Stefan Heyne: SUPER VISION : The New German Abstraction
Past exhibition
Overview
Diane Rosenstein is pleased to announce SUPER VISION, the first United States solo exhibition of photographs by Berlin-based artist Stefan Heyne. SUPER VISION: The New German Abstraction is a contemporary survey of Heyne’s photo-based work (2004 – 2016), with an emphasis on his recent “SEAT” series of large format color abstractions.
Since the late 1970s, German photography abroad bears the influence and legacy of the “New Objectivity” of the Becher School (aka Dusseldorf School) and its well-known protagonists, such as Andreas Gursky, Candida Höfer, and Thomas Struth.
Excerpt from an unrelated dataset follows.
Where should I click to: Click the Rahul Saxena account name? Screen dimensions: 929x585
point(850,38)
Stefan Heyne’s “New German Abstraction” opposes this clarity and is emphatically non-representational. He has consistently pushed his photo-based images into radical abstraction and set aside visual clarity for the “indefinite”. In some early work, Heyne switched off the autofocus of a digital SLR camera (or deliberately used blur effects) to dissolve the shape and definition of his compositions. The result leaves the objects in his pictures in a state of uncertainty, resisting the usual observational parameters. Faint traces of things appear in the light, only to disappear again in the contiguous darkness.
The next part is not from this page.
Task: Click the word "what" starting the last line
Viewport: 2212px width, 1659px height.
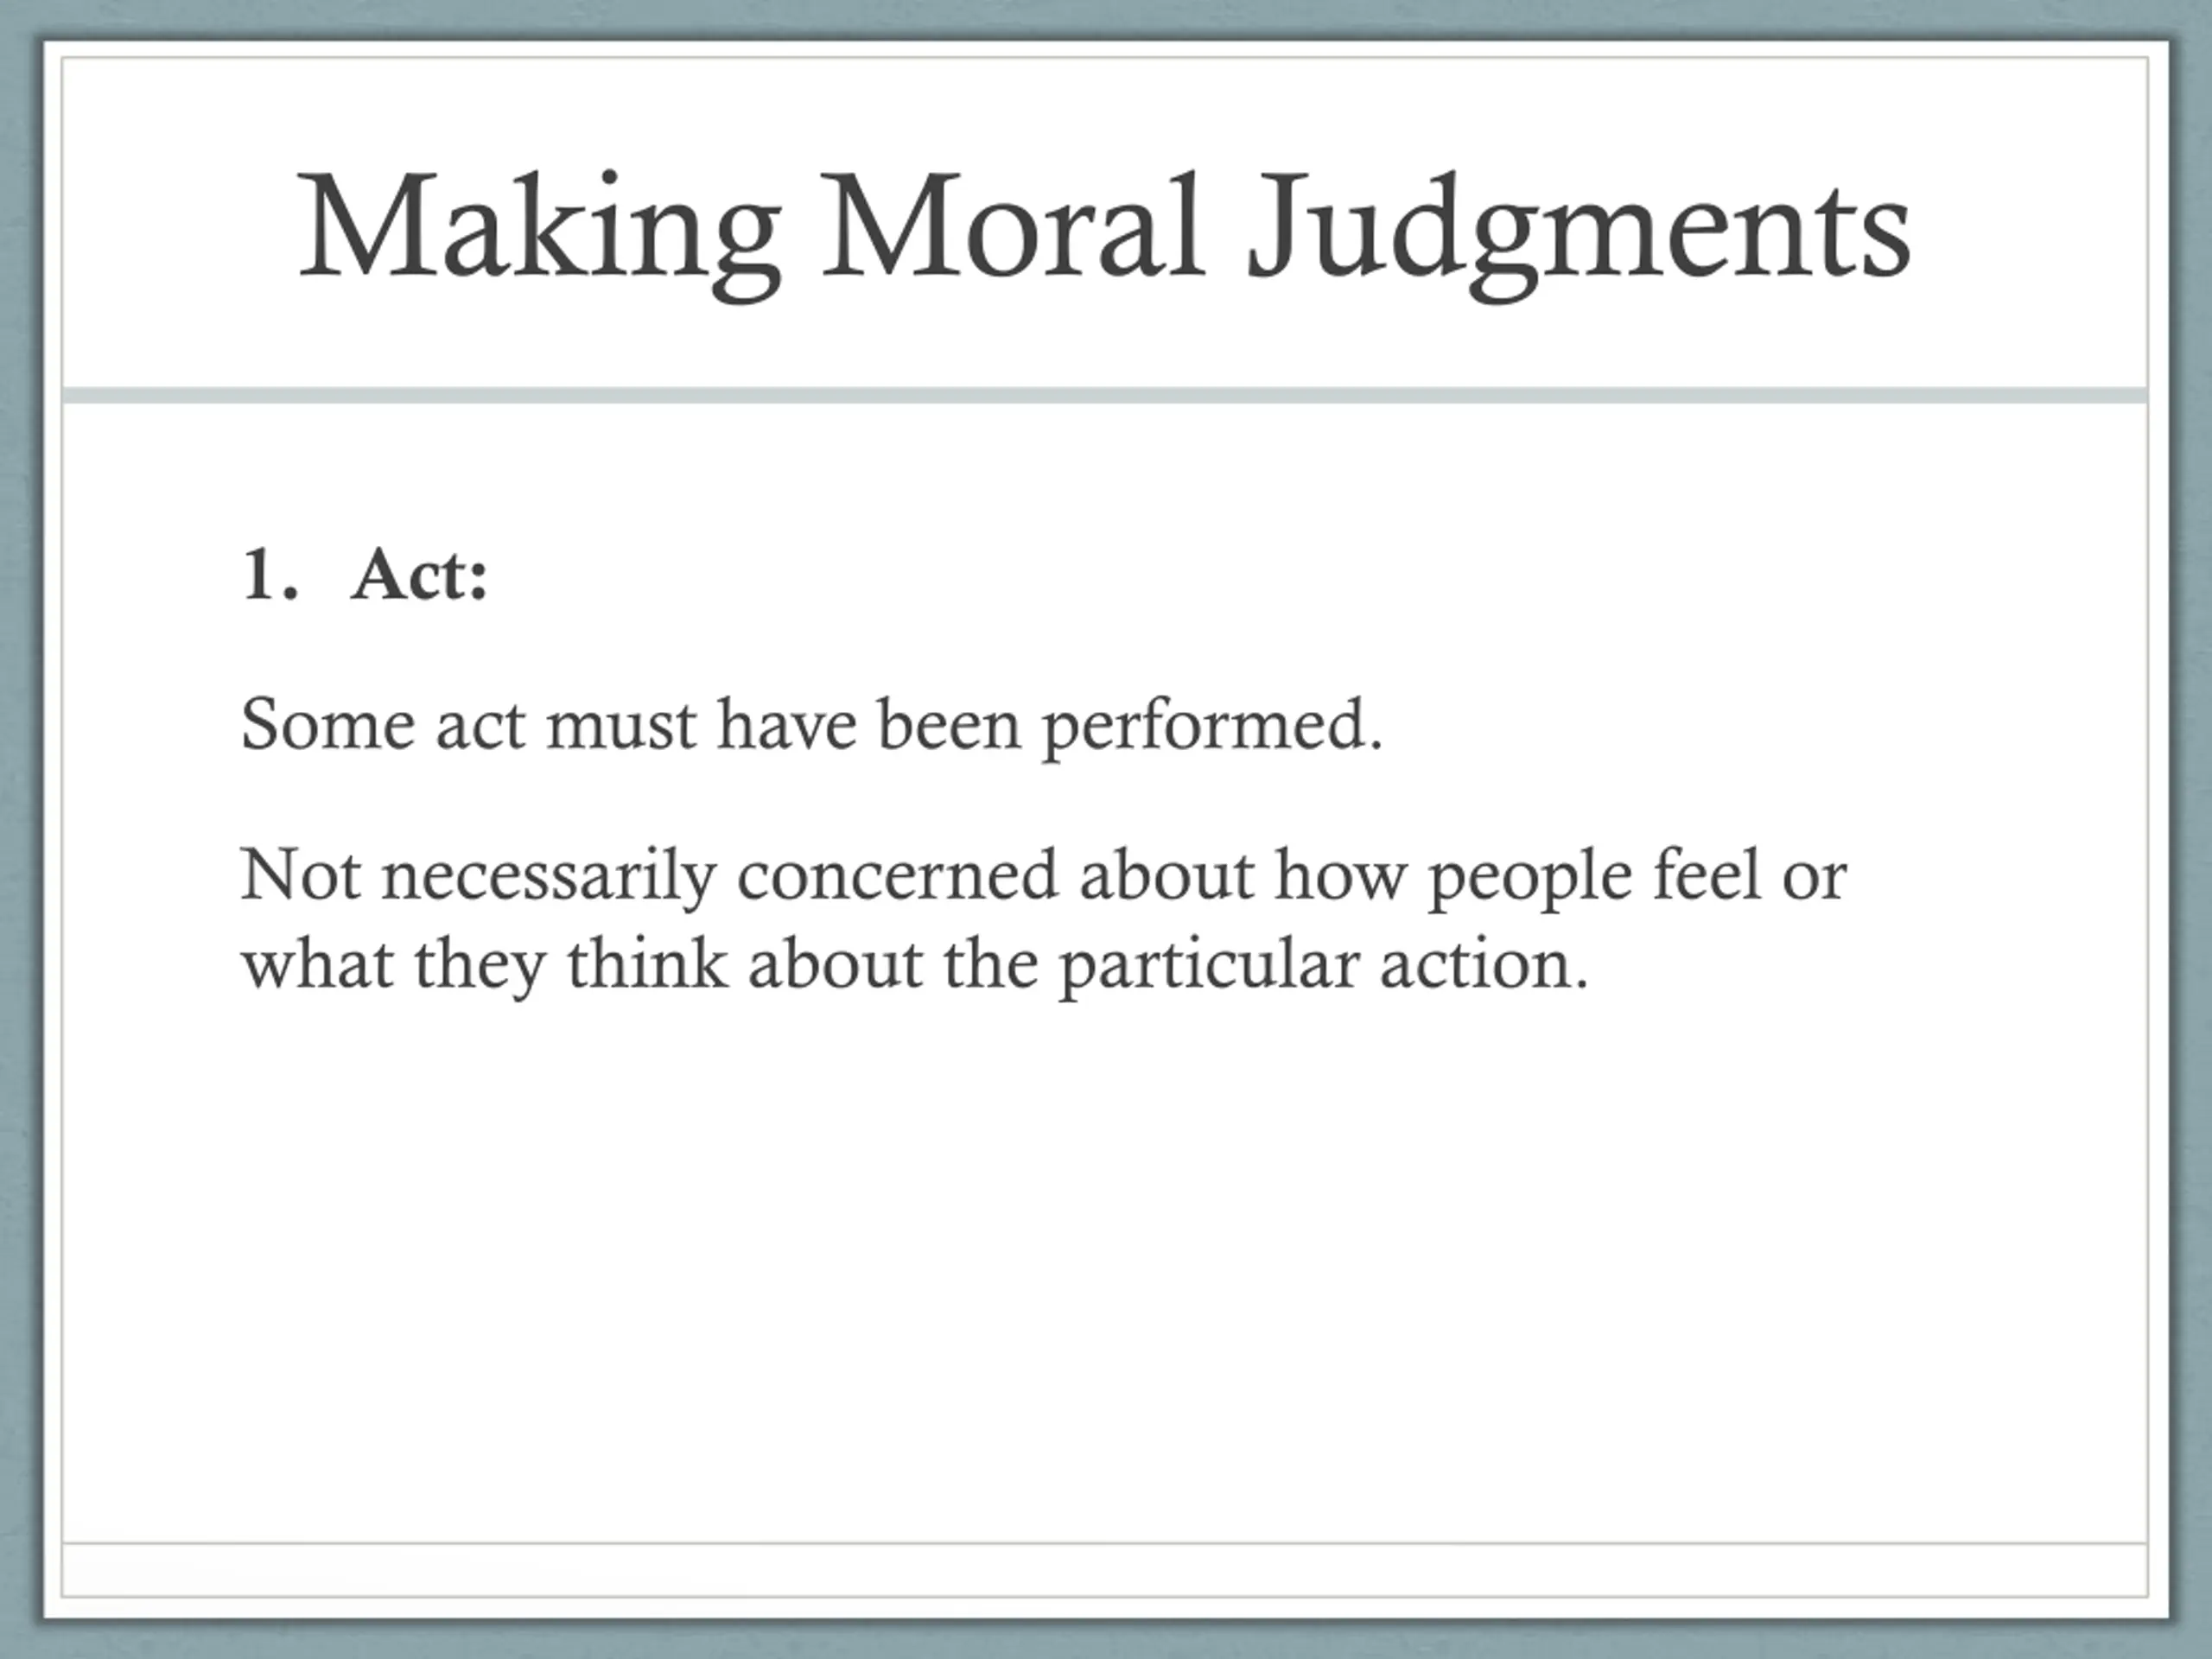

In his recent large-scale color series of “SEAT” works Heyne achieves a radical degree of abstraction through the use of high definition reproductions of perhaps one of the purest motifs of all: the cloudless sky. The color spectra of pure light that are revealed in these images seem blurry and ‘out of focus’, but they are not – instead, the viewer is confronted with an endless depth of space. His emphatic abstractions are in essence, rigorous in their ‘realism’.